▶ CHALLENGE
Could you format the rows below as a numbered list, leaving out blank lines and the pictures?

--- start of DATA EXTRACT ---

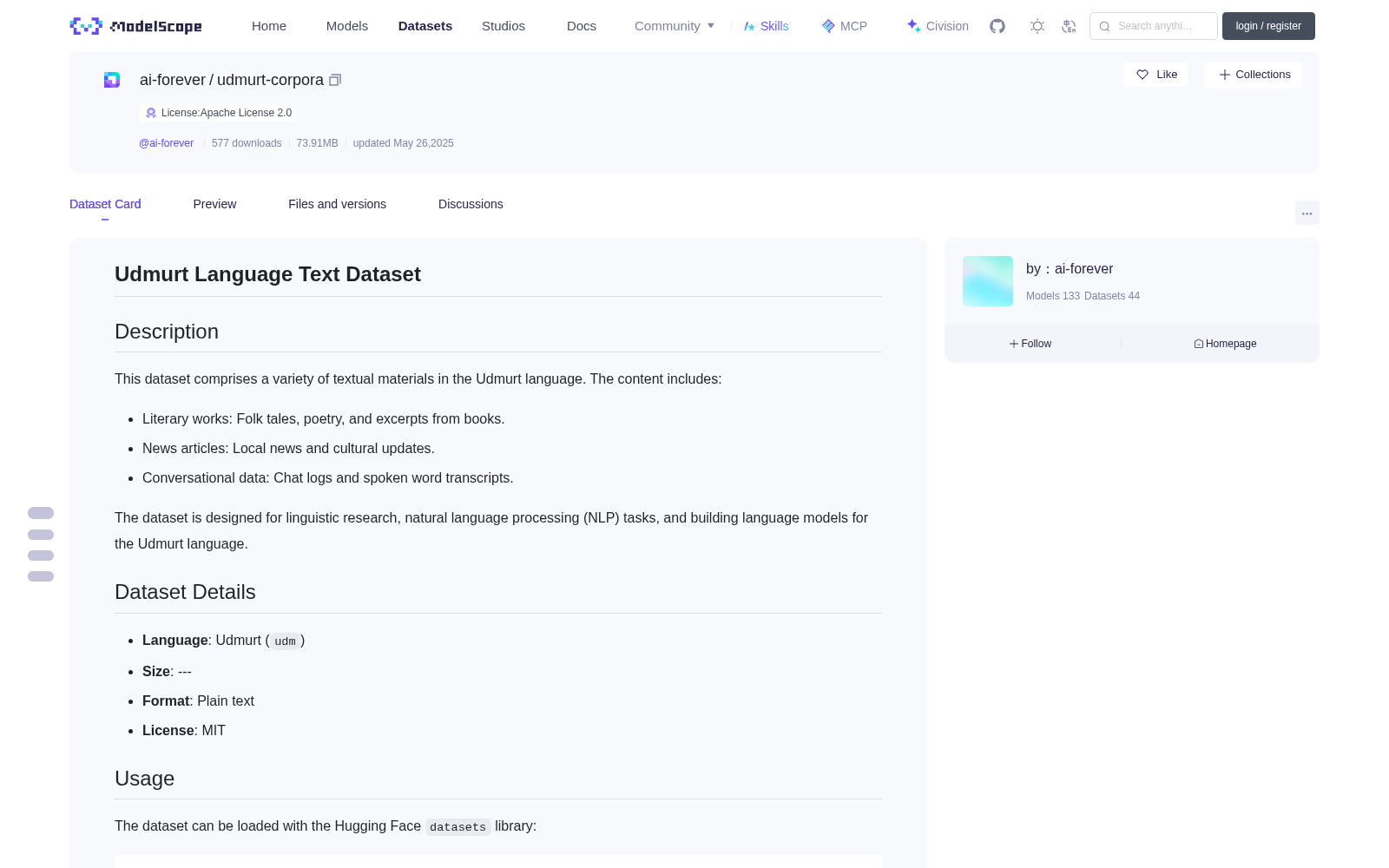Viewport: 1389px width, 868px height.
Task: Like this dataset with the heart button
Action: click(x=1155, y=75)
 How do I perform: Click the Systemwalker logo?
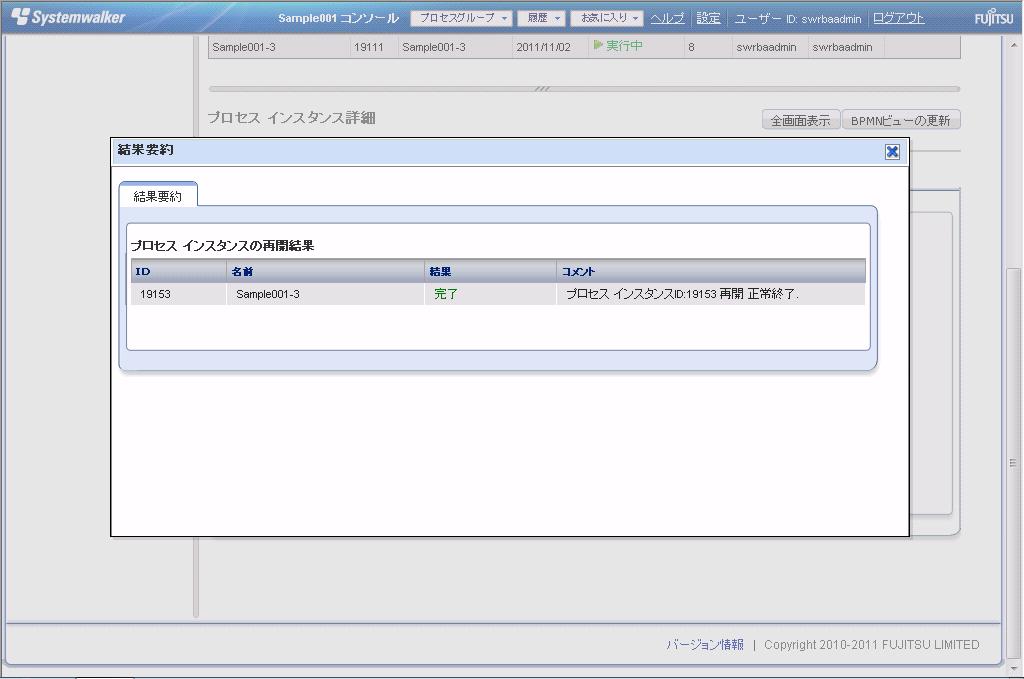point(68,18)
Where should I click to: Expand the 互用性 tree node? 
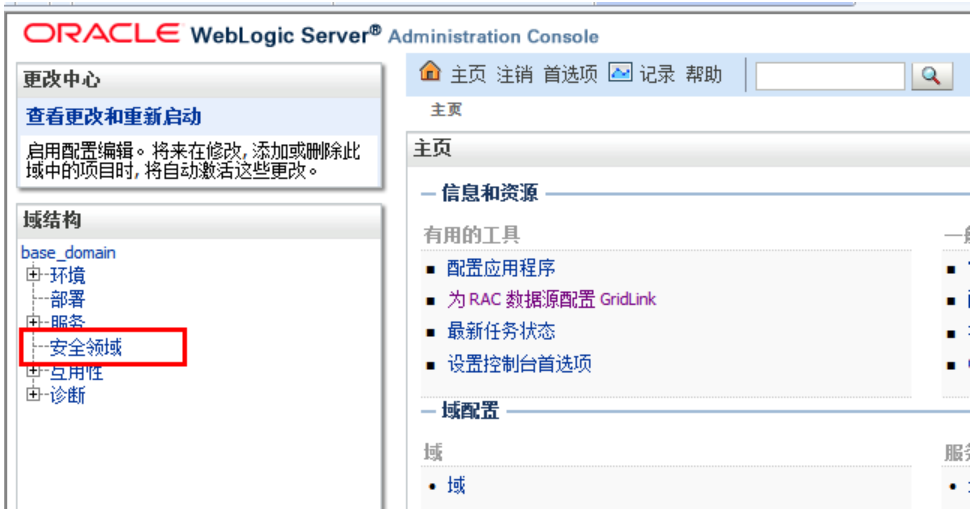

--- end of DATA EXTRACT ---

▶ SOLUTION BELOW
1. Viewport: 1389px width, 868px height.
2. Task: Like this dataset with the heart button
3. Action: click(x=1155, y=75)
4.  How do I perform: Click the Systemwalker logo?
5. point(68,18)
6. Where should I click to: Expand the 互用性 tree node? 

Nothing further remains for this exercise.